Director John Munn delivered a fast-paced, high energy ensemble bristling with more than enjoyable song and dance, and interspersed, as needed, with poignant emotion-laden lulls. Choreographer Ashley Roy (who also plays one of the female leads) managed to drive the young (many still in high school) cast to dance far better than one might expect.
It’s a true rock opera, as opposed to the musicals more commonly presented on this stage, in that there is very little dialogue or exposition. Except for a few diary entries, the entire story is told in song. Don’t get me wrong; it is not, mind you, a joyous story, but rather a paean to teen angst.
(Top to Bottom) Williams, Alford, Harris-Turner
Largely allegorical, the story is told through the interwoven paths of three frustrated friends just out of high school – what we’d call disaffected youth – trying to escape the suburbs into what they imagine is real life. Eventually, they all experience both love and loss, though not necessarily in that order.
|L to R: Roy, Williams|
Will (CoopeHarris-Turner) gets his girlfriend (Kiana Norman-Slack) pregnant and is forced to stay home, sinking into a desultory funk abetted by alcohol and pot. Tunny (Tony Williams), seeing few options, joins the army where he is badly wounded, but in spite (or perhaps because of) his injury, he first imagines, then finds real love in the form of his nurse (Ashley Roy). Johnny (Mark Alford) hits the big city to find hard drugs and affection with Whatsername (Dani Hobbs), but manages to blow it with drug-fueled erratic behavior.
|L to R: Alford, Hobbs|
The young cast did an admirable job with the intense, energetic material they were working with, but they particularly shined in the large ensemble numbers.
At every juncture, it is clear, via the large ensemble song and dance numbers, that the striving, angst, and life experiences of these three in fact represent multitudes of their generation.
Members of that generation (and if you listened to Green Day, you know who you are), will find this show particularly poignant and nostalgic, but it is by no means accessible only to those who are familiar with their body of work. Green Day’s iconic punk-rock style is a perfect vehicle through which to explore timeless themes – frustration, hopelessness, and loneliness – and how to navigate through the marshy period between teen and adult. Even those who think they hate this style of music and wish those darned kids would just turn the volume down may find this show changes their mind.

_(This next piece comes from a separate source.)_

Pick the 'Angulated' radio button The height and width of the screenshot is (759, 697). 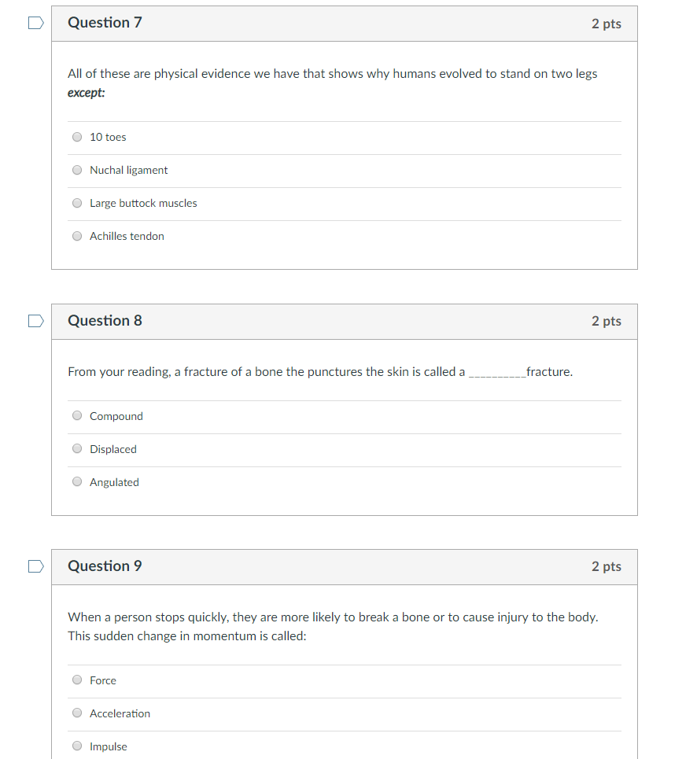coord(77,481)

When it comes to tech, I’ve nothing but praise to offer. The music came from an on-stage eight piece band (I know – the real Green Day was only a trio) led by Deborah-Lynn Armstrong. Fortunately, the intense and constant action on stage prevented the presence of the orchestra from being distracting.
Costumes by Diane Runkel, and there were a lot of them, were exactly right. An exceedingly complex lighting design by Kate Wilson was executed flawlessly. The same could be said of the sound, by Aaron Mohs-Hale. The performers wore microphones, yet both the huge cast and live orchestra were balanced and clear. In fact, where the real Green Day is notorious for hard to understand lyrics, this production slowed it down just a bit, cleaned up some of the excess fuzzbox, and gave us lyrics we could clearly understand. Thank you for that.
To sum it all up, let’s borrow some lyrics from Green Day themselves:
“It's something unpredictable, but in the end it's right.
I hope you had the time of your life.”